Salanskis also points out a blunder in FN’s reading of Deleuze. Sokal and
Bricmont give the “correct” translation of Deleuze’s phrase “La limite est la puissance du continu” as “the limit is the power of the continuum”, and call this “exceedingly confused.” Salanskis argues, plausibly, that “puissance” here is the (standard) translation of Aristotle’s δυναµισ, and that the whole phrase says something like “individuals are generated in the continuous by specification of their borders”. An alternative reading might be that “the concept of the continuous is actualized in the concept of the limit.”

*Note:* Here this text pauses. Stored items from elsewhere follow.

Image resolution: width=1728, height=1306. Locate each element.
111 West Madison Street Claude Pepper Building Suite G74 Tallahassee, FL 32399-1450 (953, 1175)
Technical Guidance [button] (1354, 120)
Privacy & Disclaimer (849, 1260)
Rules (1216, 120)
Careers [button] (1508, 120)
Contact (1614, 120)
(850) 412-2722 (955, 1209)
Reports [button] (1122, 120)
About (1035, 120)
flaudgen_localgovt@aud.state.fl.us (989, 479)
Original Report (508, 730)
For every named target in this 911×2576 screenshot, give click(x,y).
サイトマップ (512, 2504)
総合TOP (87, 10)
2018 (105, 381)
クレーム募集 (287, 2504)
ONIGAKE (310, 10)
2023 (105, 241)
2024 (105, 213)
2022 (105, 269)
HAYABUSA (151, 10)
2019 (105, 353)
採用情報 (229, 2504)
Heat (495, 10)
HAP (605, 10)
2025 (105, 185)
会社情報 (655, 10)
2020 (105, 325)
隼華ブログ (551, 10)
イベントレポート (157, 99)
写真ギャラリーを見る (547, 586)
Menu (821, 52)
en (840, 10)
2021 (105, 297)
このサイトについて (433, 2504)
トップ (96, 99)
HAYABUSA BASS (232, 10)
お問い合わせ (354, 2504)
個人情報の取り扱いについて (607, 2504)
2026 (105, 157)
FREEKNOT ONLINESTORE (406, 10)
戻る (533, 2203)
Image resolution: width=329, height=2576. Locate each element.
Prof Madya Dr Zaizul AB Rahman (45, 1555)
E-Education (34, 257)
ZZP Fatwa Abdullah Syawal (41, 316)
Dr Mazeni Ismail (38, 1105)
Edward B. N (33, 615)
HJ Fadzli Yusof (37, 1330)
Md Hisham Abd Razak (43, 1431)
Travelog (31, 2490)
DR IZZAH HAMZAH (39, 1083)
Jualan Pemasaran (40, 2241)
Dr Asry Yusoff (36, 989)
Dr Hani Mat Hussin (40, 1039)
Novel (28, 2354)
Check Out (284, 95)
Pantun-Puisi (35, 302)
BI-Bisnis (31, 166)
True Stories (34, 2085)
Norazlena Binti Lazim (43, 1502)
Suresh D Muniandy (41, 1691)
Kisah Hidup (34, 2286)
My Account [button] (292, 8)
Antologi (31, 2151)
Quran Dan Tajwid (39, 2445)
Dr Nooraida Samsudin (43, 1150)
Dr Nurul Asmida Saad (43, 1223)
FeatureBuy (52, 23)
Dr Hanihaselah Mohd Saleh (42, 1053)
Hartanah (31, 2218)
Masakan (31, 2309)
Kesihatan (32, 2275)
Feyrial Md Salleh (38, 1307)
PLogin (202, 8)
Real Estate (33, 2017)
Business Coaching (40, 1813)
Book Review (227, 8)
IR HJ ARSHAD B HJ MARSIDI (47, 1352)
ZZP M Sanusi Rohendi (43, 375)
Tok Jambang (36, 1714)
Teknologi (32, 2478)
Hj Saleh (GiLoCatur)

okay and besides all the issues with the very specific examples they choose, where either science was mis-used or used as metaphor in a way they deem inappropriate, the big problem is that
"In what is perhaps the most cogent observation in IS, Dahan-Dalmedico and Pestre point out that, while they are prepared to laugh along with Sokal and Bricmont at the “extraordinary scientistic mimicry that overcame most intellectuals in France in the 1960’s,” the two physicists’ reading of the French authors concentrates on “what is badly expressed or ridiculous — while never asking what is at stake intellectually, never speaking of the manner in which these authors…work and propose to think the world.”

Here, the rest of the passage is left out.